— START —
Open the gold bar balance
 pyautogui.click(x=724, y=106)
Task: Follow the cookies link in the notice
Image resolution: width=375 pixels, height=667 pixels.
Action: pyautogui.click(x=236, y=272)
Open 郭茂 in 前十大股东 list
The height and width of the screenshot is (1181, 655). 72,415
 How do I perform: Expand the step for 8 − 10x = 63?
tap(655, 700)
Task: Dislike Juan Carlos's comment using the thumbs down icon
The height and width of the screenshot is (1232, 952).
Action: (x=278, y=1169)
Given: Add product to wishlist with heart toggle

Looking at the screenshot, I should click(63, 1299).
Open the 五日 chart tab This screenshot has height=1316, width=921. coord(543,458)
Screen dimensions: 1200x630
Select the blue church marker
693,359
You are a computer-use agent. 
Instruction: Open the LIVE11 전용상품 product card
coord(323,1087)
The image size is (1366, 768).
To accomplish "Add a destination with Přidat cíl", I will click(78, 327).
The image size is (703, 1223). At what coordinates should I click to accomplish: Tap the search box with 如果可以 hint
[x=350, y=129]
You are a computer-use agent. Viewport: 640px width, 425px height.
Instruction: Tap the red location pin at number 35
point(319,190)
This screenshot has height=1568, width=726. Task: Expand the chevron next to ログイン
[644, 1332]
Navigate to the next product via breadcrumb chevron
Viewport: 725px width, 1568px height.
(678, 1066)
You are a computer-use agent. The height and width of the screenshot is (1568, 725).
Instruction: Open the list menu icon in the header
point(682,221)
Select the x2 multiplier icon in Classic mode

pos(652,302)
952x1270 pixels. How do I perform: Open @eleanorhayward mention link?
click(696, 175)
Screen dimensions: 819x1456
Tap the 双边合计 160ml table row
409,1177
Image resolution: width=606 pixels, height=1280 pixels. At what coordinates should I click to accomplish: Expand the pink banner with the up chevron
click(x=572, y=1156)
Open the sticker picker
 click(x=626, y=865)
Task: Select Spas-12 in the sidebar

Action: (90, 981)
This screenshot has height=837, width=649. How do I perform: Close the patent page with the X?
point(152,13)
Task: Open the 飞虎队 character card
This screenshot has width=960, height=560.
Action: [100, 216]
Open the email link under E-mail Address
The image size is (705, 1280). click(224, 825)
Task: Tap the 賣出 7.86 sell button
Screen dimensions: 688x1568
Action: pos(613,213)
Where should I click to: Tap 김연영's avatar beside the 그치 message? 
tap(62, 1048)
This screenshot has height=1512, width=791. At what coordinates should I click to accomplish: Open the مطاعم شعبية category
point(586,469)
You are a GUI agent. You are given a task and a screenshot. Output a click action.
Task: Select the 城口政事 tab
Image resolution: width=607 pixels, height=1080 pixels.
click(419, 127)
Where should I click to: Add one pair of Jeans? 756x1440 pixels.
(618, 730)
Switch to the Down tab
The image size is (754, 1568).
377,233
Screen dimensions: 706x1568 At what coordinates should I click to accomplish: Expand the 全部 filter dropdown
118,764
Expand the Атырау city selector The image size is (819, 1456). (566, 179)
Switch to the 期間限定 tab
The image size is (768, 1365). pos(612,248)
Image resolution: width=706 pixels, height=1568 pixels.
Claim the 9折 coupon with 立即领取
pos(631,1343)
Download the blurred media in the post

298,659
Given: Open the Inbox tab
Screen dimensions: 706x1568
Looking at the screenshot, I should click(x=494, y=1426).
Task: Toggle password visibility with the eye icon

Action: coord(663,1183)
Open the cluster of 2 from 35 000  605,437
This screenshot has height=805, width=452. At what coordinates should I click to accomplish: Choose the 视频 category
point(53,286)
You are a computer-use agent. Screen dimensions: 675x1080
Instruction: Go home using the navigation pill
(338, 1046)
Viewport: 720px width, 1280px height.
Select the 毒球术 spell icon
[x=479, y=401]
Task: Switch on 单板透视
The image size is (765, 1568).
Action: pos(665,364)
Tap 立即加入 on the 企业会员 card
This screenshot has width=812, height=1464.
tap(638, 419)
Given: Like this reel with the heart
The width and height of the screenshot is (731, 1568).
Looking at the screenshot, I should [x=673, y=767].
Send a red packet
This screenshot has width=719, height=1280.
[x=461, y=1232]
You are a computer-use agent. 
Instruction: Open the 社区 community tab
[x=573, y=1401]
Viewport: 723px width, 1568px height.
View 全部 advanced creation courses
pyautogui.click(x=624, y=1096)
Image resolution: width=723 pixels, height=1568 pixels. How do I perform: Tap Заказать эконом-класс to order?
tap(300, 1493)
— END —
WHAT YOU HAVE TO DO: Reproduce every item above line for line, changing nothing.

TASK RESPONSE:
Open the gold bar balance
 pyautogui.click(x=724, y=106)
Task: Follow the cookies link in the notice
Image resolution: width=375 pixels, height=667 pixels.
Action: pyautogui.click(x=236, y=272)
Open 郭茂 in 前十大股东 list
The height and width of the screenshot is (1181, 655). 72,415
 How do I perform: Expand the step for 8 − 10x = 63?
tap(655, 700)
Task: Dislike Juan Carlos's comment using the thumbs down icon
The height and width of the screenshot is (1232, 952).
Action: (x=278, y=1169)
Given: Add product to wishlist with heart toggle

Looking at the screenshot, I should click(63, 1299).
Open the 五日 chart tab This screenshot has height=1316, width=921. coord(543,458)
Screen dimensions: 1200x630
Select the blue church marker
693,359
You are a computer-use agent. 
Instruction: Open the LIVE11 전용상품 product card
coord(323,1087)
The image size is (1366, 768).
To accomplish "Add a destination with Přidat cíl", I will click(78, 327).
The image size is (703, 1223). At what coordinates should I click to accomplish: Tap the search box with 如果可以 hint
[x=350, y=129]
You are a computer-use agent. Viewport: 640px width, 425px height.
Instruction: Tap the red location pin at number 35
point(319,190)
This screenshot has height=1568, width=726. Task: Expand the chevron next to ログイン
[644, 1332]
Navigate to the next product via breadcrumb chevron
Viewport: 725px width, 1568px height.
(678, 1066)
You are a computer-use agent. The height and width of the screenshot is (1568, 725).
Instruction: Open the list menu icon in the header
point(682,221)
Select the x2 multiplier icon in Classic mode

pos(652,302)
952x1270 pixels. How do I perform: Open @eleanorhayward mention link?
click(696, 175)
Screen dimensions: 819x1456
Tap the 双边合计 160ml table row
409,1177
Image resolution: width=606 pixels, height=1280 pixels. At what coordinates should I click to accomplish: Expand the pink banner with the up chevron
click(x=572, y=1156)
Open the sticker picker
 click(x=626, y=865)
Task: Select Spas-12 in the sidebar

Action: (90, 981)
This screenshot has height=837, width=649. How do I perform: Close the patent page with the X?
point(152,13)
Task: Open the 飞虎队 character card
This screenshot has width=960, height=560.
Action: [100, 216]
Open the email link under E-mail Address
The image size is (705, 1280). click(224, 825)
Task: Tap the 賣出 7.86 sell button
Screen dimensions: 688x1568
Action: pos(613,213)
Where should I click to: Tap 김연영's avatar beside the 그치 message? 
tap(62, 1048)
This screenshot has height=1512, width=791. At what coordinates should I click to accomplish: Open the مطاعم شعبية category
point(586,469)
You are a GUI agent. You are given a task and a screenshot. Output a click action.
Task: Select the 城口政事 tab
Image resolution: width=607 pixels, height=1080 pixels.
click(419, 127)
Where should I click to: Add one pair of Jeans? 756x1440 pixels.
(618, 730)
Switch to the Down tab
The image size is (754, 1568).
377,233
Screen dimensions: 706x1568 At what coordinates should I click to accomplish: Expand the 全部 filter dropdown
118,764
Expand the Атырау city selector The image size is (819, 1456). (566, 179)
Switch to the 期間限定 tab
The image size is (768, 1365). pos(612,248)
Image resolution: width=706 pixels, height=1568 pixels.
Claim the 9折 coupon with 立即领取
pos(631,1343)
Download the blurred media in the post

298,659
Given: Open the Inbox tab
Screen dimensions: 706x1568
Looking at the screenshot, I should click(x=494, y=1426).
Task: Toggle password visibility with the eye icon

Action: coord(663,1183)
Open the cluster of 2 from 35 000  605,437
This screenshot has height=805, width=452. At what coordinates should I click to accomplish: Choose the 视频 category
point(53,286)
You are a computer-use agent. Screen dimensions: 675x1080
Instruction: Go home using the navigation pill
(338, 1046)
Viewport: 720px width, 1280px height.
Select the 毒球术 spell icon
[x=479, y=401]
Task: Switch on 单板透视
The image size is (765, 1568).
Action: pos(665,364)
Tap 立即加入 on the 企业会员 card
This screenshot has width=812, height=1464.
tap(638, 419)
Given: Like this reel with the heart
The width and height of the screenshot is (731, 1568).
Looking at the screenshot, I should [x=673, y=767].
Send a red packet
This screenshot has width=719, height=1280.
[x=461, y=1232]
You are a computer-use agent. 
Instruction: Open the 社区 community tab
[x=573, y=1401]
Viewport: 723px width, 1568px height.
View 全部 advanced creation courses
pyautogui.click(x=624, y=1096)
Image resolution: width=723 pixels, height=1568 pixels. How do I perform: Tap Заказать эконом-класс to order?
tap(300, 1493)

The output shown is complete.